## Exercise objective
Repeat verbatim, and only, the lines of the data below, beginning at the line that contains "The width and" and stopping after the line that contains "Select the Lasso tool".

## Data shown
[Start of section]

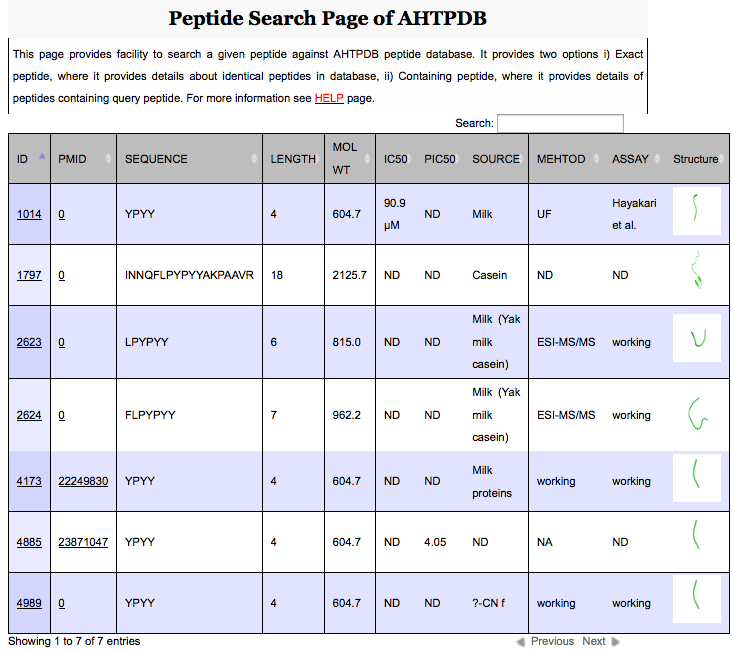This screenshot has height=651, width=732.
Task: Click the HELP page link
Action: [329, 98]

[End of section]
[Start of section]

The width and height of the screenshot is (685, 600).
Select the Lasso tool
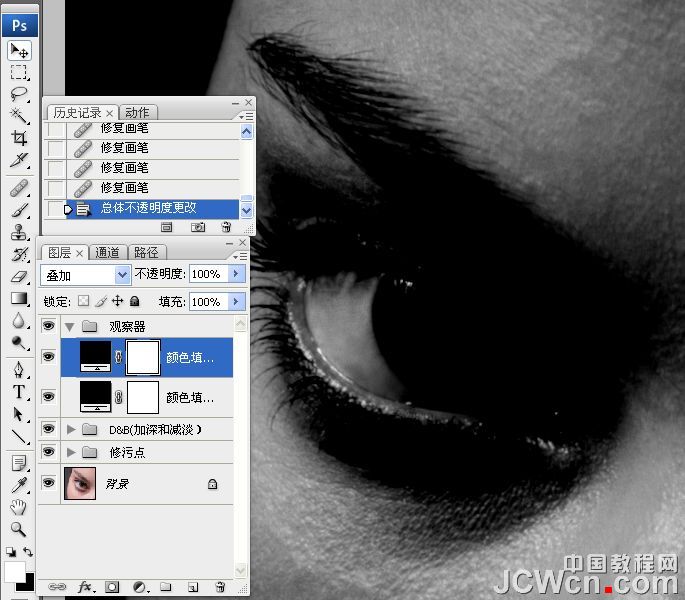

[End of section]
[Start of section]

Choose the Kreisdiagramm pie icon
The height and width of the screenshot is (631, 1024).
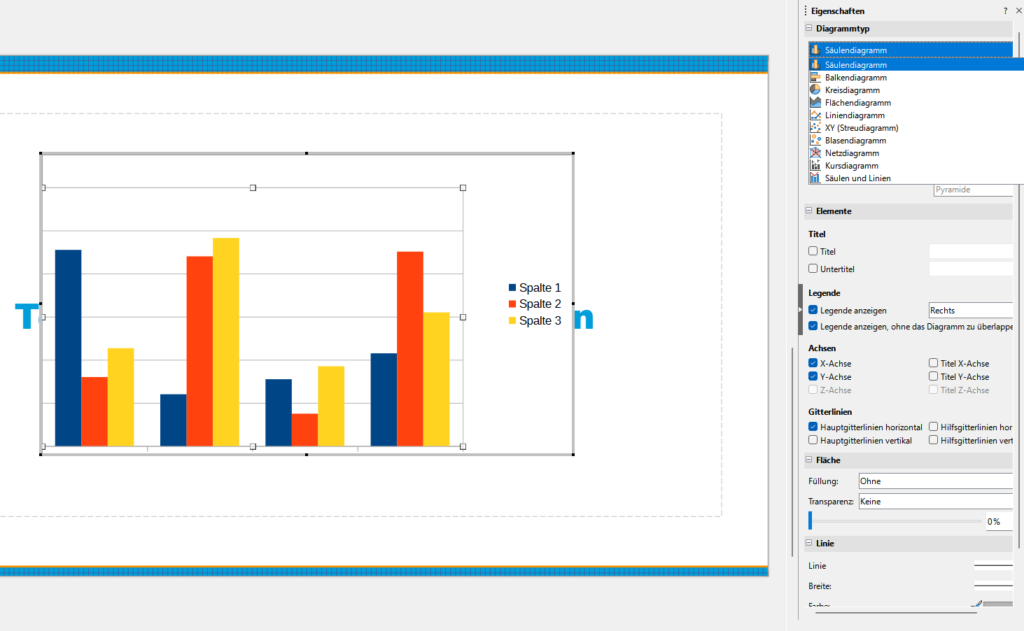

[End of section]

## Written answer
The width and height of the screenshot is (685, 600).
Select the Lasso tool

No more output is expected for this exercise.